The title also gives the Sao Paulo club a spot in next year's Copa Libertadores, along with their main rival, current champions Corinthians.
Palmeiras won the tournament unbeaten in 11 matches. Coritiba opened the scoring with a free kick by Ayrton in the 62nd minute, but striker Betinho equalized just four minutes later with a header, putting Luiz Felipe Scolari's team in command.
Coritiba defender Pereira was sent off in the final minutes with a second yellow card. It was Palmeiras' first major trophy since the 1999 Copa Libertadores, and its 10th national title, one more than Santos. Palmeiras has also won eight national league titles and lifted another Brazilian Cup trophy in 1998.
Both the Copa Libertadores and the 1998 Brazilian Cup titles came in Scolari's previous stint at the club, before he led Brazil to the 2002 World Cup title and then coached Portugal and Chelsea.
It was the coach's fourth Brazilian Cup title. He had also won it with Gremio in 1994 and minnow Criciuma in 1991, when he first appeared in the national scene.
"This puts Palmeiras on the map again after a decade of struggles," Scolari said. "Now it's on the right path again."
Scolari has already said he will leave the club when his contract expires at the end of the year and is likely to coach a national team during the 2014 World Cup in Brazil.
Coritiba, the 1985 Brazilian league champion, was trying to win its first Brazilian Cup.
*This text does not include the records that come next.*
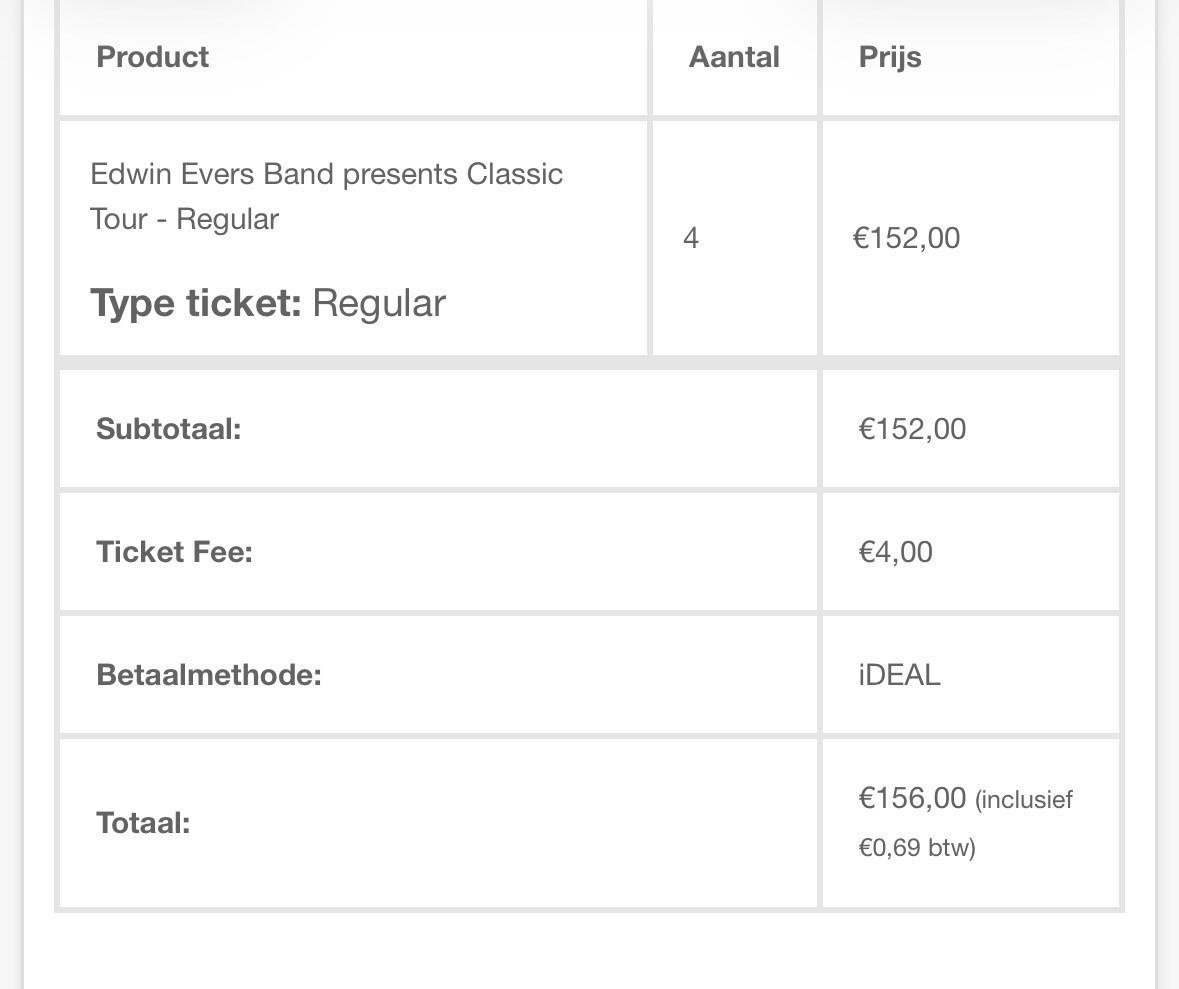Click the 'Type ticket:' bold label
The width and height of the screenshot is (1179, 989).
196,303
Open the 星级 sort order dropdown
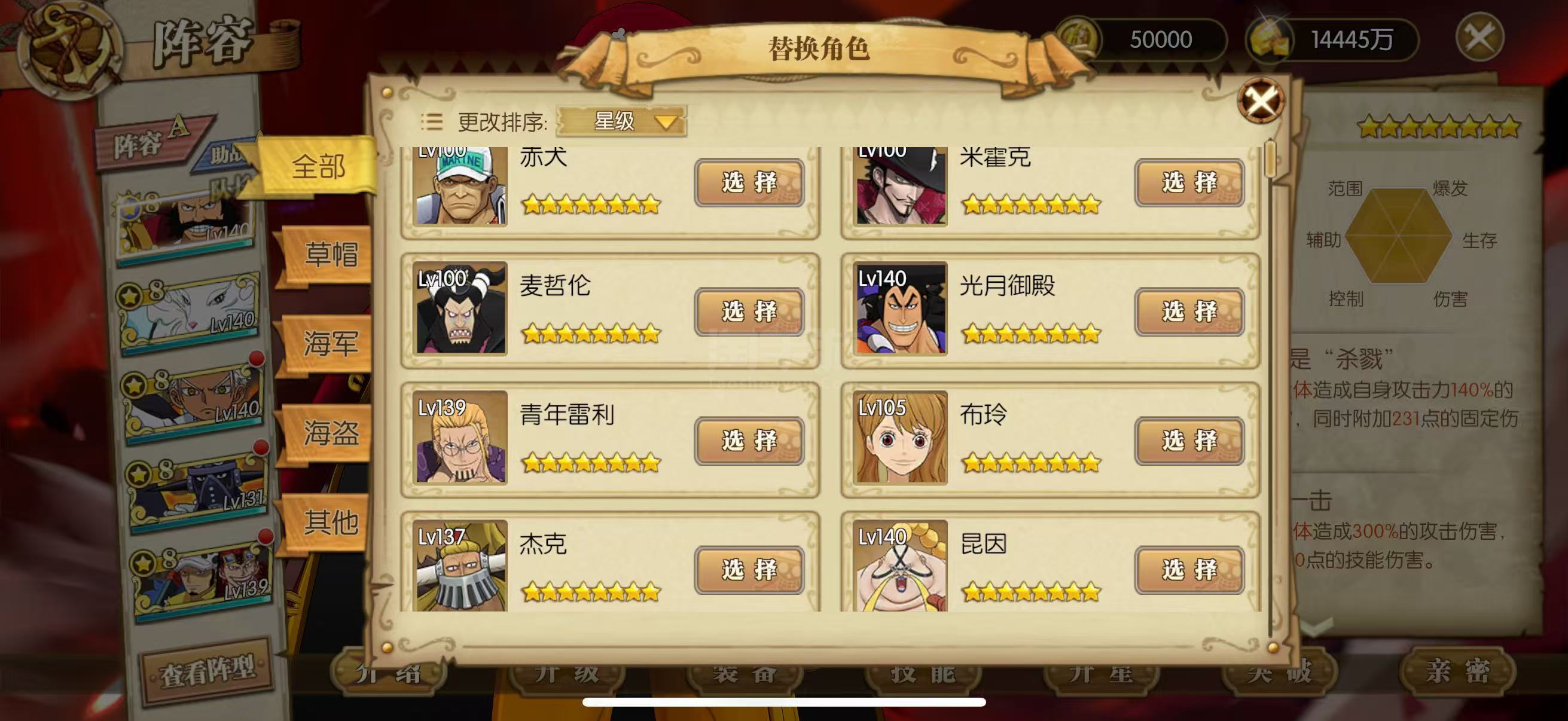Viewport: 1568px width, 721px height. coord(621,121)
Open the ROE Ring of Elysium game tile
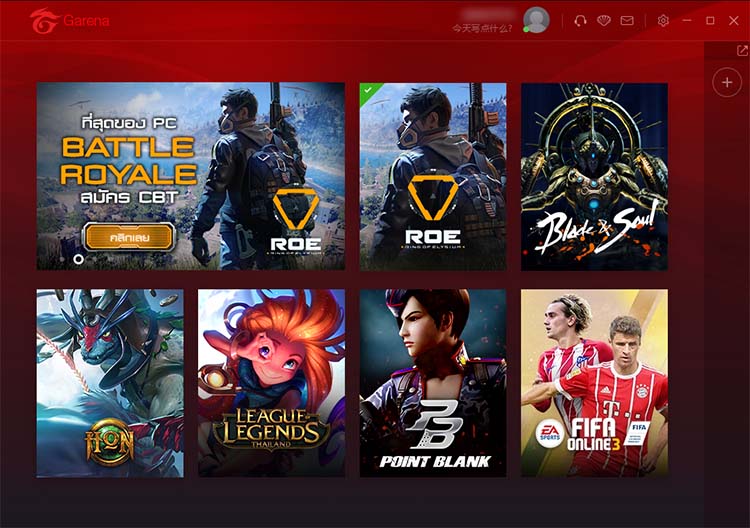 (x=433, y=176)
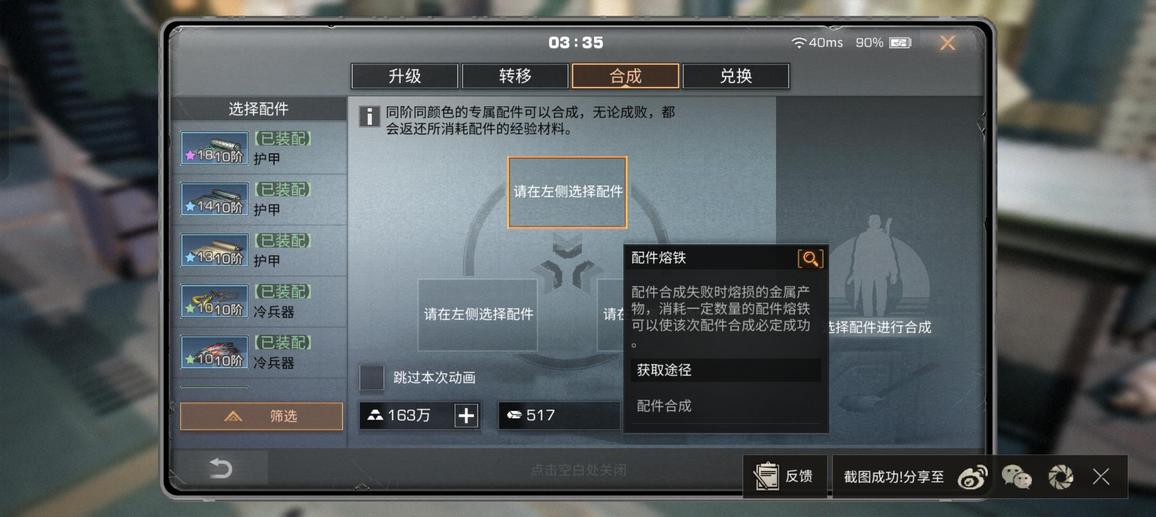Open 反馈 feedback clipboard icon
The image size is (1156, 517).
(x=767, y=476)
It had been runner-up to Vasco da Gama last year, when it lost the decisive match at home 3-2 after a 1-0 loss in Rio de Janeiro.
One Palmeiras' top players in the title campaign is former Real Betis and AS Roma midfielder Marcos Assuncao, whose free kick cross led to Betinho's goal on Wednesday at the Couto Pereira stadium.
Betinho replaced Argentine striker Hernan Barcos, one of the team's top signings who was sidelined from both legs of the final because of an emergency appendectomy just hours before the first leg in Sao Paulo.
Chilean playmaker Jorge Valdivia scored Palmeiras' first goal in the match in Sao Paulo, converting a penalty kick before being sent off with two yellow cards, one of them for faking to throw a ball at an opponent's face.